The initials were still there. Scrawled on one of the bricks, the initials WR were still there after all these years. The Del Mar train station was deserted now, but back on July 17th, 1955, when William Kelly was ten years old, the station was alive with passengers. As he waited that sunny July morning, so many years ago, with his mom and dad for the northbound San Diegan train, he had found a paper clip on the ground and lightly scratched his initials into one of the column bricks.
Billy, as his parents called him, had something of joy and wonder in his pocket. His uncle Charles had given it to him. Good ol’ Uncle Charles. Part media mogul, part charlatan, had said with pride that the ticket that young William held in his hand would one day be valuable. As he handed it to the young lad, he said, “Billy, keep this ticket stub. It’s the first day. This thing is going to be big.”
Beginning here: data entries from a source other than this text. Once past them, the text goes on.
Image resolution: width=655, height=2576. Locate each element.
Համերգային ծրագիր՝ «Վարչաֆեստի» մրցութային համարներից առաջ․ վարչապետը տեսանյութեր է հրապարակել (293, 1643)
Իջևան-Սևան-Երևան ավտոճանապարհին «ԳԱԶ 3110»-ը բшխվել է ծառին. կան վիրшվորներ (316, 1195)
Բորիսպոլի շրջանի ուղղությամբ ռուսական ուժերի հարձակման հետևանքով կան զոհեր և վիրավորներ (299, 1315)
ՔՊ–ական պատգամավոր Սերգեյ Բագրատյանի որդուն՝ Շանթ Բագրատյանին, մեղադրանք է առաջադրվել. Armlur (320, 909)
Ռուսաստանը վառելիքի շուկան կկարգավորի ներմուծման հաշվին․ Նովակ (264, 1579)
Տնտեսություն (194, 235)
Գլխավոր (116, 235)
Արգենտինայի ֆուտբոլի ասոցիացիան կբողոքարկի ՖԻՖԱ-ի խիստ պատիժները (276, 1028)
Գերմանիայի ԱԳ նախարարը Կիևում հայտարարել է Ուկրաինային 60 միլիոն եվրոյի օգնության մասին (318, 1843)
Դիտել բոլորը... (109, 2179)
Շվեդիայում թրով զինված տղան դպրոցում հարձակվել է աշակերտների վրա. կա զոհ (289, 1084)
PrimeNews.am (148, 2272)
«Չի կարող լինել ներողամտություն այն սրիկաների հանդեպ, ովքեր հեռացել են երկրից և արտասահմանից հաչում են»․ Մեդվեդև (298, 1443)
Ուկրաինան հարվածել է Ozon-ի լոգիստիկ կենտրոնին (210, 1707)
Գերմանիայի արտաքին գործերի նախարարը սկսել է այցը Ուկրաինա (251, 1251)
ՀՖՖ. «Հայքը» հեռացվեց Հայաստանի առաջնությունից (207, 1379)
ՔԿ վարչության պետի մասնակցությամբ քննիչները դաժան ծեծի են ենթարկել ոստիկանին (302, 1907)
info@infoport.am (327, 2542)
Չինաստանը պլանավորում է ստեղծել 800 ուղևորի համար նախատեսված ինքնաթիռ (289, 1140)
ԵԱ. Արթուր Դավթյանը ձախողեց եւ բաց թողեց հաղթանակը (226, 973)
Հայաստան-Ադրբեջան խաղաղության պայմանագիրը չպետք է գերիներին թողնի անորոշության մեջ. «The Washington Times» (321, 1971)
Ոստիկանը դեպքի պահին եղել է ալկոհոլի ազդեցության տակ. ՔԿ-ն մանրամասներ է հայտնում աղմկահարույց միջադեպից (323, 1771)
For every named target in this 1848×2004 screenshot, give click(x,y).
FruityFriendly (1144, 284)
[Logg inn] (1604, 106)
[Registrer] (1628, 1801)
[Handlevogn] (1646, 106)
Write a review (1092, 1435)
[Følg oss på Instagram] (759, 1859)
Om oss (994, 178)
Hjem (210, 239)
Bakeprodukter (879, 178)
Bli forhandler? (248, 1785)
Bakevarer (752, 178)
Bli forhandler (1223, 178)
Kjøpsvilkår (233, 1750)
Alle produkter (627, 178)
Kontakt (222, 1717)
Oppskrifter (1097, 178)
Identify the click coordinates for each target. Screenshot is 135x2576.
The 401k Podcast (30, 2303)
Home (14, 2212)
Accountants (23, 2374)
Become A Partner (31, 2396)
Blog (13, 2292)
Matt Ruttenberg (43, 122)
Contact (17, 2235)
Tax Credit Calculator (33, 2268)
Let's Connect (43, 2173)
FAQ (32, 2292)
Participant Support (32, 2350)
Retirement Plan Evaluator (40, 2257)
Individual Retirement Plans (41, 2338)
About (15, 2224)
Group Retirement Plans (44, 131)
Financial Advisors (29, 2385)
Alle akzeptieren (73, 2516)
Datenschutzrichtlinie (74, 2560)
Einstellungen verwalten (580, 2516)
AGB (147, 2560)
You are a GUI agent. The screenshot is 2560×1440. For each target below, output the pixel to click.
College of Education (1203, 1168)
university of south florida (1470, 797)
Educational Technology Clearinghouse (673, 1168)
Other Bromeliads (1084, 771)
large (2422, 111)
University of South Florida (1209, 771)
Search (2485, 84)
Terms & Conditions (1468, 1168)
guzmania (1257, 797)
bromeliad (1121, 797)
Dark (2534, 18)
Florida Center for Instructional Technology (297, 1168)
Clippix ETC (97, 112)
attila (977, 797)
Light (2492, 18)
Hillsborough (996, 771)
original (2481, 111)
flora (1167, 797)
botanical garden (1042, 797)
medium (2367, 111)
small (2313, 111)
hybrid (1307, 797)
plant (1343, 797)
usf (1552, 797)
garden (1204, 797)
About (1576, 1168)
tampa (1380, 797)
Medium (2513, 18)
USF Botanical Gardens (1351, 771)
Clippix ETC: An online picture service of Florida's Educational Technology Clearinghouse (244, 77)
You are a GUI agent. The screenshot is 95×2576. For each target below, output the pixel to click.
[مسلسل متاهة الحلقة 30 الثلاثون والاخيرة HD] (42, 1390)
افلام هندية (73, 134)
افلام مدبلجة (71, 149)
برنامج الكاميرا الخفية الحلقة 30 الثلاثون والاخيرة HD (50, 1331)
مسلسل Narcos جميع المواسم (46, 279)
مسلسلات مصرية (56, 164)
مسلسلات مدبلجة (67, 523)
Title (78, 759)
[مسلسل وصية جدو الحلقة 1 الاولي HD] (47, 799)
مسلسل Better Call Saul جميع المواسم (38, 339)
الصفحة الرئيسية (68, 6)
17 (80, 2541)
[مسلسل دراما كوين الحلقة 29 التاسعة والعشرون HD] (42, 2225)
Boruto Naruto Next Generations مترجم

Billy remembered his dad laughing at the thought. Uncle Charles always had “something big,” working in his life, but the big thing was usually a dream, not a reality. This one would be no different. He had presented the three tickets to the family as a gateway to the land of tomorrow. It sounded mysterious and oh so cool to a ten-year-old boy. But his dad warned, “Don’t get your hopes up, Billy. You know how Uncle Charles exaggerates.”
He was right. Uncle Charles always had a deal going. 1950 it was a gold mine in Yucaipa, 1952 it was a carburetor for your car that would guarantee a hundred miles to the gallon, 1954 was the grand whopper of all, waterfront property on the Salton Sea. All of these dreams had left Uncle Charles broke and that was why he was selling these golden tickets for a whopping twenty bucks apiece.”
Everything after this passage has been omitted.